Start of Data provided

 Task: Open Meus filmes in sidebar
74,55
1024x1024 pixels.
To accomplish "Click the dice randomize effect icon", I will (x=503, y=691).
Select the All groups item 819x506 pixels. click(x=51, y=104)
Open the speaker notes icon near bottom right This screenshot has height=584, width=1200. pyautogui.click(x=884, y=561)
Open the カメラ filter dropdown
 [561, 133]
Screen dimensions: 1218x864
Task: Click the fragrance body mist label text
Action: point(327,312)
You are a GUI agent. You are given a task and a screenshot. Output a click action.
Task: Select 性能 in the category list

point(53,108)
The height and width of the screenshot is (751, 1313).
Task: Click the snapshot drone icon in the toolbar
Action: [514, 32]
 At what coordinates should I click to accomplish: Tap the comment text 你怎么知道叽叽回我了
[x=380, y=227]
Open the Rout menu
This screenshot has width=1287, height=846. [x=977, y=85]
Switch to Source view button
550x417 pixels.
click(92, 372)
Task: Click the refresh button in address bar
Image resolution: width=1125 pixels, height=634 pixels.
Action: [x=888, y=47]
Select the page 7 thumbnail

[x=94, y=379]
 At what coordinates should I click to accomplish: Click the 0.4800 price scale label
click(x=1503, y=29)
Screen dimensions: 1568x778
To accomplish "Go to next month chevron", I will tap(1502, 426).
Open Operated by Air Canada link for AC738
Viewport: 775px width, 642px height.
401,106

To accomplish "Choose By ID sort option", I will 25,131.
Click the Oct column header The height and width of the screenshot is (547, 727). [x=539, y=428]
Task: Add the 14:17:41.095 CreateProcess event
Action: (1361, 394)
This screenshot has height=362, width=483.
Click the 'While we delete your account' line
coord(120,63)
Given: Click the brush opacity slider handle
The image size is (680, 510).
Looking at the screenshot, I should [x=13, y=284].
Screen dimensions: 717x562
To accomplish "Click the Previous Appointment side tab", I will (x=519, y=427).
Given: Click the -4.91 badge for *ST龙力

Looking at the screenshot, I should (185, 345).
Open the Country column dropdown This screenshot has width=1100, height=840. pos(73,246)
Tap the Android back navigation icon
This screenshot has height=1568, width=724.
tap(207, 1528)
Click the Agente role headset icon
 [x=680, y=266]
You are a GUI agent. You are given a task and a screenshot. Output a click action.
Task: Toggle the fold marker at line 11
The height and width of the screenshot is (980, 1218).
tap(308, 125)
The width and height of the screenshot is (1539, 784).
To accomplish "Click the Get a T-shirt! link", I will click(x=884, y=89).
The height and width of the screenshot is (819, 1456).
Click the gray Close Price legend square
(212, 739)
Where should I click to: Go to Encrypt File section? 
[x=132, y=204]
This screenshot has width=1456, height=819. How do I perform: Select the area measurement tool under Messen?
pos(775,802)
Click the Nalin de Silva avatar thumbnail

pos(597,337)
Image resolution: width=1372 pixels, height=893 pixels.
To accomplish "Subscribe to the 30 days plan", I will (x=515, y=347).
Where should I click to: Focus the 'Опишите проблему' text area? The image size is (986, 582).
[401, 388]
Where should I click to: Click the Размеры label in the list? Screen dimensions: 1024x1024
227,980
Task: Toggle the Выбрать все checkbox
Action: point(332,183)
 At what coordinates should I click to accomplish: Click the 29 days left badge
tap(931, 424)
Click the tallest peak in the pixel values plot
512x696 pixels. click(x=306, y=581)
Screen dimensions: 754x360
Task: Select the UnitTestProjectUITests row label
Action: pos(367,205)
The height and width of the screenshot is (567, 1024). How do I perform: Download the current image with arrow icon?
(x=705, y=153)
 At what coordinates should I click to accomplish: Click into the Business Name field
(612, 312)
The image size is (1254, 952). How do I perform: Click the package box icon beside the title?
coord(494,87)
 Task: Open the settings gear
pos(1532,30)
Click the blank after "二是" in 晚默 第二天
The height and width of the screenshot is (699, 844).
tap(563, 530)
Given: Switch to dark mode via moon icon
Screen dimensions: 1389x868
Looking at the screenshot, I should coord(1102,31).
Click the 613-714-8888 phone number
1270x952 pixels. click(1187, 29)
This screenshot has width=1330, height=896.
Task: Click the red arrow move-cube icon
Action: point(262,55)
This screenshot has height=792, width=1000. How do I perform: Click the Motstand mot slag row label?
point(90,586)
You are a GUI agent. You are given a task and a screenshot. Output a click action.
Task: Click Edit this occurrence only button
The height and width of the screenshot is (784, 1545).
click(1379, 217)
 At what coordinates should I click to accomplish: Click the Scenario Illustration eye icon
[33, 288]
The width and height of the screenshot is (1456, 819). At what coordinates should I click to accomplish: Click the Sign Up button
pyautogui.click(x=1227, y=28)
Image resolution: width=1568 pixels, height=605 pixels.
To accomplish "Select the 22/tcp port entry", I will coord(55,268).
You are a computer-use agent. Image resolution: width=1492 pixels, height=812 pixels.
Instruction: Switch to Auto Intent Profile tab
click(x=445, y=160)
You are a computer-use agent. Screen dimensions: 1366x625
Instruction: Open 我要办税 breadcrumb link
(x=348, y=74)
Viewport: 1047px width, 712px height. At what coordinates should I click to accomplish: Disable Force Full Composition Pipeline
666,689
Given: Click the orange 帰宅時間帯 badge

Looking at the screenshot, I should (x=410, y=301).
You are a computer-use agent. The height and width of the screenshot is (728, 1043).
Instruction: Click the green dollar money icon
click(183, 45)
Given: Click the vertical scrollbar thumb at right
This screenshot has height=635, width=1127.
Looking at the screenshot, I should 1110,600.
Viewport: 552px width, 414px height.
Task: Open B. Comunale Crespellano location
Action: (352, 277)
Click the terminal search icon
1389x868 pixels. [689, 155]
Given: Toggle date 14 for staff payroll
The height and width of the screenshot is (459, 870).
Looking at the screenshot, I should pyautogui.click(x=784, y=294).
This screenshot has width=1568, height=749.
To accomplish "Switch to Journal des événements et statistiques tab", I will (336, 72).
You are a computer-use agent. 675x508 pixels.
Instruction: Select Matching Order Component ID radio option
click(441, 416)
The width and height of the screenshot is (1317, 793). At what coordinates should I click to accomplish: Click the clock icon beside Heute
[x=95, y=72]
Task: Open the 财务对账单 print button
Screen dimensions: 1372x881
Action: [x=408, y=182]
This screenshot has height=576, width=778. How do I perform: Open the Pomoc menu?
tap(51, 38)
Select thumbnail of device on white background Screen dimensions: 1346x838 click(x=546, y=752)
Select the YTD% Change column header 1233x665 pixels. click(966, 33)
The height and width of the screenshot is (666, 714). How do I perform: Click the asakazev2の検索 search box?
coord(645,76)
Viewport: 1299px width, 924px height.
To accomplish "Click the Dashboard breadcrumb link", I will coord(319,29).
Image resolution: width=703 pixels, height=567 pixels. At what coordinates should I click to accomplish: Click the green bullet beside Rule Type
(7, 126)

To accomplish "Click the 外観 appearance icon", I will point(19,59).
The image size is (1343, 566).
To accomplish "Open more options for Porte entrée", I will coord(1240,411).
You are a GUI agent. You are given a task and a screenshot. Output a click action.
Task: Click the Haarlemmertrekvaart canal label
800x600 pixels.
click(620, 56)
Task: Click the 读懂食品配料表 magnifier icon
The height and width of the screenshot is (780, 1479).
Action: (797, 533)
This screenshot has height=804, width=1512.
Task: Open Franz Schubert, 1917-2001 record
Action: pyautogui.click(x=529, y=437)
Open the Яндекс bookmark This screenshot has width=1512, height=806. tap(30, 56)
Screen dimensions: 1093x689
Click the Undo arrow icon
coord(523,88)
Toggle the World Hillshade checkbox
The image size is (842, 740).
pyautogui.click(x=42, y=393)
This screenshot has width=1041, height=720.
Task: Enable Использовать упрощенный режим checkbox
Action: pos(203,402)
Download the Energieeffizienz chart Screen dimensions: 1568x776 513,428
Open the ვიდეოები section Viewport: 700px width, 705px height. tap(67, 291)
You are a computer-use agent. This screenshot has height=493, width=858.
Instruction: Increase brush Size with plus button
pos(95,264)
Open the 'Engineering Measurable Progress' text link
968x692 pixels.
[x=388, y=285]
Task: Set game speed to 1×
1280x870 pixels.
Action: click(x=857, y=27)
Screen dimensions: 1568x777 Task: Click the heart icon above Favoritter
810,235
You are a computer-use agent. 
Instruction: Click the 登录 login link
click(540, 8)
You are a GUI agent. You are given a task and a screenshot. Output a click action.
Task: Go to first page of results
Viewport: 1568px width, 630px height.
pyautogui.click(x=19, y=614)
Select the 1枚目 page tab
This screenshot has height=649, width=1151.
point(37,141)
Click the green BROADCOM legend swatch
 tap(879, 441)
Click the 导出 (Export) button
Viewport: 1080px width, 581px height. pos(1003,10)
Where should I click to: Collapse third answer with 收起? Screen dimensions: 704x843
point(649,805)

End of Data provided

◆ Instructions for the task
Put the lines of the records above into a JSON list of strings, one string per line and no blank lines. Start with the line containing "Image resolution: width=1568" and continue through the line containing "I will coord(55,268).".

◆ Reply to the task
[
  "Image resolution: width=1568 pixels, height=605 pixels.",
  "To accomplish \"Select the 22/tcp port entry\", I will coord(55,268)."
]